Durante o protesto, convocado pela Solidariedade Imigrante (Solim), os manifestantes entoaram palavras de ordem como "documentos para todos" e "residência para todos" e empunharam cartazes onde se lia: “Somos todos trabalhadores, não criminosos! Queremos os nossos direitos!”, “Somos todos imigrantes”, “Não às fronteiras”, “A luta continua!” e “Ninguém é ilegal!”, entre outras frases.
A ocupação da Avenida António Augusto de Aguiar em frente aos Serviços de Estrangeiros e Fronteiras cortou o trânsito durante 3 horas, numa atitude de luta e resistência. Os imigrantes prometeram não baixar os braços e organizar fortes manifestações no 25 de Abril, no 1º de Maio e em frente à Assembleia da República.

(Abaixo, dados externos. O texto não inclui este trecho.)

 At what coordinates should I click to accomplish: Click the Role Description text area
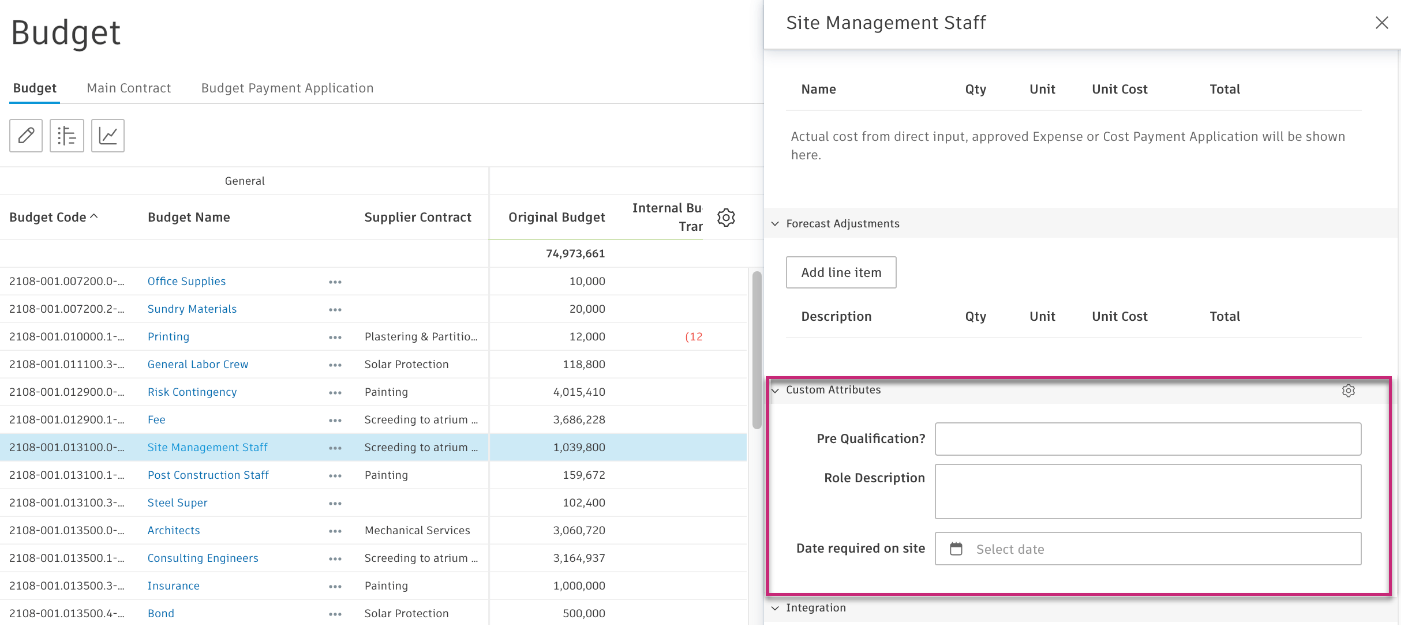point(1147,491)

No final de um encontro com o diretor adjunto regional do SEF, o representante da Solidariedade Imigrante, Timóteo Macedo, lembrou, em declarações aos jornalistas, que há pessoas "há quatro, cinco e seis anos a trabalhar e a descontar para a segurança social e para o fisco em Portugal que ainda não têm autorização de residência".

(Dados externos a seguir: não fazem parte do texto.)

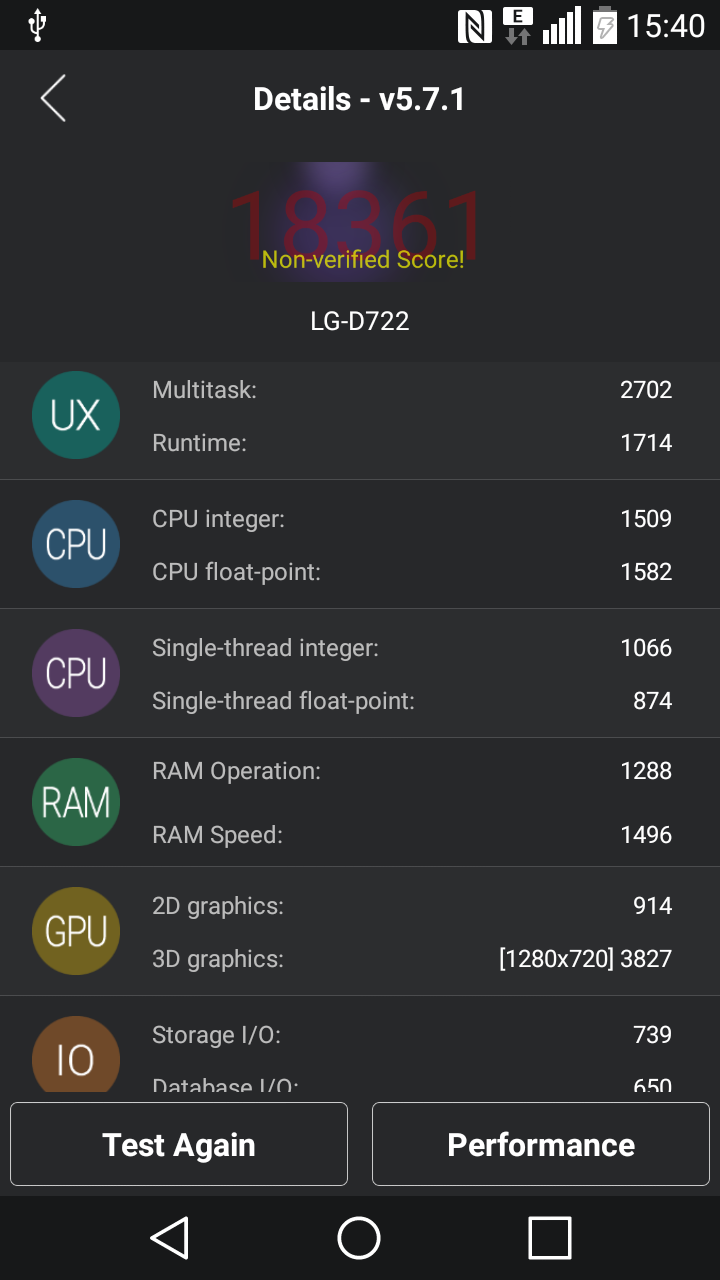Tap the 18361 total score

[358, 224]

“É uma injustiça de todo o tamanho, uma falta de respeito para quem trabalha e contribui para este país”, frisou.
No que respeita aos atrasos nos processos de legalização, de acordo com o representante da Solim, o subdiretor regional do SEF justificou com a falta de pessoal, que não permite ao serviço acelerar os processos, existindo, por isso, "gente em situações desesperadas".

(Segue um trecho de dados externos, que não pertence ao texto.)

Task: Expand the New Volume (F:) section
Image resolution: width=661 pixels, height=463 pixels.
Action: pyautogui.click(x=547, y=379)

"É necessário que o Governo crie condições para que o SEF também funcione e respeitando os direitos elementares de cidadania de cada trabalhador, dos imigrantes. É importante que o Governo acabe com as políticas securitárias", defendeu o ativista.
No mesmo dia, o Sindicato dos Funcionários do SEF (SINSEF) promoveu uma concentração silenciosa, que marcou o início de uma paralisação de três dias.
Manuela Niza, presidente do SINSEF, afirmou compreender as reivindicações dos imigrantes, referindo que uma das reivindicações do sindicato passa pela contratação de pessoal.